**EXERCISE REQUIREMENTS**
Look below for the line holding "is (868, 451)." and the line holding "Favorite the tweet with 44 stars". Repeat those two and everything between, exactly.

**EXTRACTED INFORMATION**

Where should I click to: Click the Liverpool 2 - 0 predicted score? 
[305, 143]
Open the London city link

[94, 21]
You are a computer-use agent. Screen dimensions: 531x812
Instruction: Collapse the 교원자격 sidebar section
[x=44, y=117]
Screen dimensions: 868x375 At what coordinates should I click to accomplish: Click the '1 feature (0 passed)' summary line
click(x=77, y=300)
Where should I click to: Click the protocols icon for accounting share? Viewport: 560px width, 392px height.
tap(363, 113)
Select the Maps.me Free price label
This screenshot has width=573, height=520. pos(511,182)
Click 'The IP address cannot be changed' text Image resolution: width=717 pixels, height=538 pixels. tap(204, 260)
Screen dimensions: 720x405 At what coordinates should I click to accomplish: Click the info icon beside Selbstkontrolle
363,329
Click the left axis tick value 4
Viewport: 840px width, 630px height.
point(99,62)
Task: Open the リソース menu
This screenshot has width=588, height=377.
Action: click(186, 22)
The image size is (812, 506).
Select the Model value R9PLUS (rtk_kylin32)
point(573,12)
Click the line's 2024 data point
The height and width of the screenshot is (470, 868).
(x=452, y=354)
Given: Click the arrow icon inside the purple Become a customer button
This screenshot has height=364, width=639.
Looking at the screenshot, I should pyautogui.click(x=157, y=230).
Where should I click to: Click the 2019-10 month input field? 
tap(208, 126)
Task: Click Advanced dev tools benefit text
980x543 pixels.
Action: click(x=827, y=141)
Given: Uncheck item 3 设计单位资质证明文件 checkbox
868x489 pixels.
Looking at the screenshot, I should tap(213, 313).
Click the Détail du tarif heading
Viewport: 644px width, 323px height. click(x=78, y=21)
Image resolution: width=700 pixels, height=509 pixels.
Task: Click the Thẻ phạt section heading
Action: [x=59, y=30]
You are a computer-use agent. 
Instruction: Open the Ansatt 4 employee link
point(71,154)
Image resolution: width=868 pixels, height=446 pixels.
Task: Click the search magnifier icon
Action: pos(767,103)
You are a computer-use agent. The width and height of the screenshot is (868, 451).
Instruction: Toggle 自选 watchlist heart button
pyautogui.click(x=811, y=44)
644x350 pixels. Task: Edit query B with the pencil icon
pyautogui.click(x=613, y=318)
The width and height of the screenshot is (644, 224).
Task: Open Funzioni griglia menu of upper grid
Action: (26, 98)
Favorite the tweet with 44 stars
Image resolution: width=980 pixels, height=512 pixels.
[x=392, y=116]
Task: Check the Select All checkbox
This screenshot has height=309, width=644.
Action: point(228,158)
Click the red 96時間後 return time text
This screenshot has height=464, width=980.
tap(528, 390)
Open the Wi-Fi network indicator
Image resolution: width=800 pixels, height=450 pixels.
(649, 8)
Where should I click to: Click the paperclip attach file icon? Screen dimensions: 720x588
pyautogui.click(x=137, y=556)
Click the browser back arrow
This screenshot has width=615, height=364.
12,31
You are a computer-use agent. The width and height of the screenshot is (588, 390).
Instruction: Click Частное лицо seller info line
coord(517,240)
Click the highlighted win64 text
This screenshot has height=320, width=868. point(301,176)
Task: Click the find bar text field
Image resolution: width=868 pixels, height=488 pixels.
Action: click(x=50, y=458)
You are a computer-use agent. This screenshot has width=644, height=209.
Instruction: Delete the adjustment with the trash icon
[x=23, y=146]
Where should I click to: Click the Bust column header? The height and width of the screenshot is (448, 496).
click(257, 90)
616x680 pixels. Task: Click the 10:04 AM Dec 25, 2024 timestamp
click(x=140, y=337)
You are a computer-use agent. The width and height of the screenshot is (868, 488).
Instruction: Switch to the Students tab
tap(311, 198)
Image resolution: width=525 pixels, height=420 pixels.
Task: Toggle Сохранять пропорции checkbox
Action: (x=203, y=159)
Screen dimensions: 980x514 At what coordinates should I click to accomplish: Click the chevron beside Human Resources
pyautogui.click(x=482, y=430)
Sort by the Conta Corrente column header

**FINAL ANSWER**
You are a computer-use agent. The width and height of the screenshot is (868, 451).
Instruction: Toggle 自选 watchlist heart button
pyautogui.click(x=811, y=44)
644x350 pixels. Task: Edit query B with the pencil icon
pyautogui.click(x=613, y=318)
The width and height of the screenshot is (644, 224).
Task: Open Funzioni griglia menu of upper grid
Action: (26, 98)
Favorite the tweet with 44 stars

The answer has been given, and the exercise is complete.